# CAI4104 Final Project: Model Evaluation

In [1]:
import os
import numpy as np
import scipy as sp
import matplotlib.pyplot as plt
import tensorflow as tf
import tensorflow.keras as keras
import sklearn
import utils

# Let's check our software versions
print('------------')
print('### Python version: ' + __import__('sys').version)
print(f'### NumPy version: {np.__version__}')
print(f'### SciPy version: {sp.__version__}')
print(f'### Scikit-learn version: {sklearn.__version__}')
print(f'### Tensorflow version: {tf.__version__}')
print('------------')


2024-04-21 16:47:46.950156: I tensorflow/core/util/port.cc:113] oneDNN custom operations are on. You may see slightly different numerical results due to floating-point round-off errors from different computation orders. To turn them off, set the environment variable `TF_ENABLE_ONEDNN_OPTS=0`.
2024-04-21 16:47:46.953422: I external/local_tsl/tsl/cuda/cudart_stub.cc:32] Could not find cuda drivers on your machine, GPU will not be used.
2024-04-21 16:47:47.080707: I external/local_tsl/tsl/cuda/cudart_stub.cc:32] Could not find cuda drivers on your machine, GPU will not be used.
2024-04-21 16:47:47.472316: I tensorflow/core/platform/cpu_feature_guard.cc:210] This TensorFlow binary is optimized to use available CPU instructions in performance-critical operations.
To enable the following instructions: AVX2 AVX512F AVX512_VNNI FMA, in other operations, rebuild TensorFlow with the appropriate compiler flags.


------------
### Python version: 3.10.8 | packaged by conda-forge | (main, Nov 22 2022, 08:23:14) [GCC 10.4.0]
### NumPy version: 1.26.3
### SciPy version: 1.11.4
### Scikit-learn version: 1.3.0
### Tensorflow version: 2.16.1
------------


# Loading the models and model histories

In [None]:
predicted_path = '../predicted/'
histories_path = '../histories/'

test_t_dummy_pred = np.load(predicted_path + 'test_t_dummy_pred.npy')
test_t_nb_pred = np.load(predicted_path + 'test_t_nb_pred.npy')
test_t_lr_pred = np.load(predicted_path + 'test_t_lr_pred.npy')
test_t_cnn_pred = np.load(predicted_path + 'test_t_cnn_pred.npy')

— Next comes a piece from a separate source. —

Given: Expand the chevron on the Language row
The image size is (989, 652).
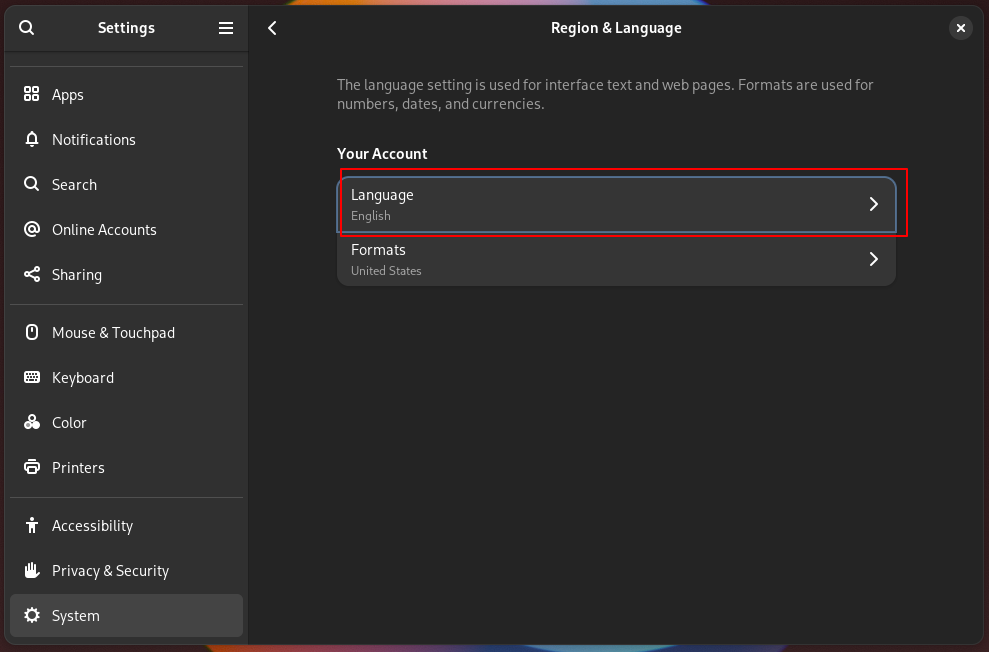Looking at the screenshot, I should 873,204.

dummy_hist = np.load(histories_path + 'dummy_hist.npy')
nb_hist = np.load(histories_path + 'nb_hist.npy')
lr_hist = np.load(histories_path + 'lr_hist.npy')
cnn_hist = np.load(histories_path + 'cnn_hist.npy')

# Loading the data

In [2]:
# Relative path to .npy files
data_path = '../data/'
data = np.load(data_path + 'data.npz')

# Load numpy arrays
train_x = data['train_x']
train_t = data['train_t']

val_x = data['val_x']
val_t = data['val_t']

test_x = data['test_x']
test_t = data['test_t']

assert train_x.shape[0] == train_t.shape[0], "Training image quantity mismatches label quantity"
assert val_x.shape[0] == val_t.shape[0], "Validation image quantity mismatches label quantity"
assert test_x.shape[0] == test_t.shape[0], "Test image quantity mismatches label quantity"

num_images = train_x.shape[0] + val_x.shape[0] + test_x.shape[0]
image_shape = train_x.shape[1:]

print(f'{num_images} images with shape {image_shape}')

35110 images with shape (48, 48, 1)


In [3]:
train_x_flat = train_x.reshape(train_x.shape[0], train_x.shape[1]*train_x.shape[2])
val_x_flat = val_x.reshape(val_x.shape[0], val_x.shape[1]*val_x.shape[2])
test_x_flat = test_x.reshape(test_x.shape[0], test_x.shape[1]*test_x.shape[2])

train_t_num = np.array([np.argmax(a) for a in train_t])
val_t_num = np.array([np.argmax(a) for a in val_t])
test_t_num = np.array([np.argmax(a) for a in test_t])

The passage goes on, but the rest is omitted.